Dive Brief:
- Smartphones apps are often promoted as promising tools to help people manage their chronic conditions, but a new study in JAMA Internal Medicine raises questions about their ability to change behaviors and outcomes.
- The researchers randomized 411 adults with poorly controlled high blood pressure to either receive the Medisafe smartphone app or serve as controls. The goal was to see if medication adherence improved when patients had easy access to reminder alerts, adherence reports and optional peer support.
- While those in the test arm had a small improvement in self-reported medication adherence, there was no difference in blood pressure compared with controls.
Dive Insight:
At 12 weeks, self-reported medication adherence among patients with the app had improved on a widely used medication adherence scale but was unchanged among controls. Mean systolic blood pressure was down 10.6 mm Hg in the app group and 10.1 mm Hg for controls.
Nonadherence accounts for close to half of all cases of poorly controlled hypertension and more than half of cases deemed to be “medication-resistant,” the authors wrote.
Just why improvements in adherence didn't translate to improvements in blood pressure is unclear. Patients who received the Medisafe app may have been more motivated to self-report, but the increase may have been too small to trigger changes in blood pressure, the authors suggest.
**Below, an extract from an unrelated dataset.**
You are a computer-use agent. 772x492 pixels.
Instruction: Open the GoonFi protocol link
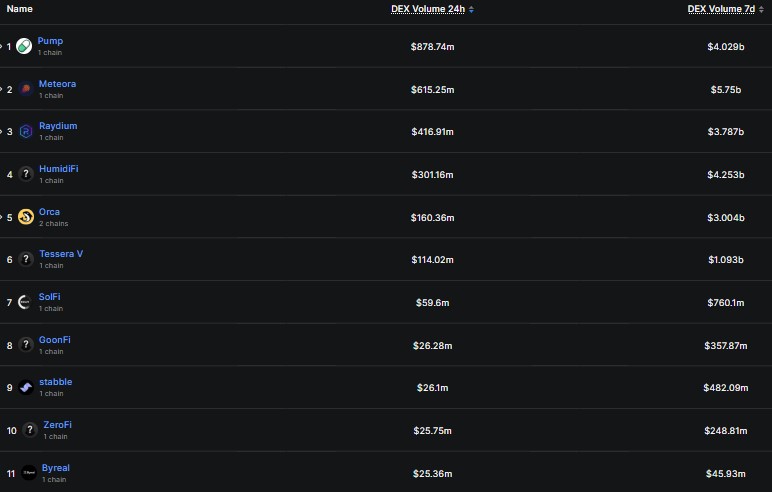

They note that the change in the intervention group is well below the minimum change needed to detect clinical benefit from antihypertensive medication adherence.
Patients also likely need to be highly adherent to their medications to see a benefit. That wasn't the case in this study, as improvements in adherence were mainly among patients who moved from low to moderate compliance.
“While the app we tested has received very high usability scores, it may be that individuals with hypertension have needs that are different from those of individuals with other conditions,” the authors wrote. “Therefore, one solution is to offer more disease-specific customization of smartphone tools.”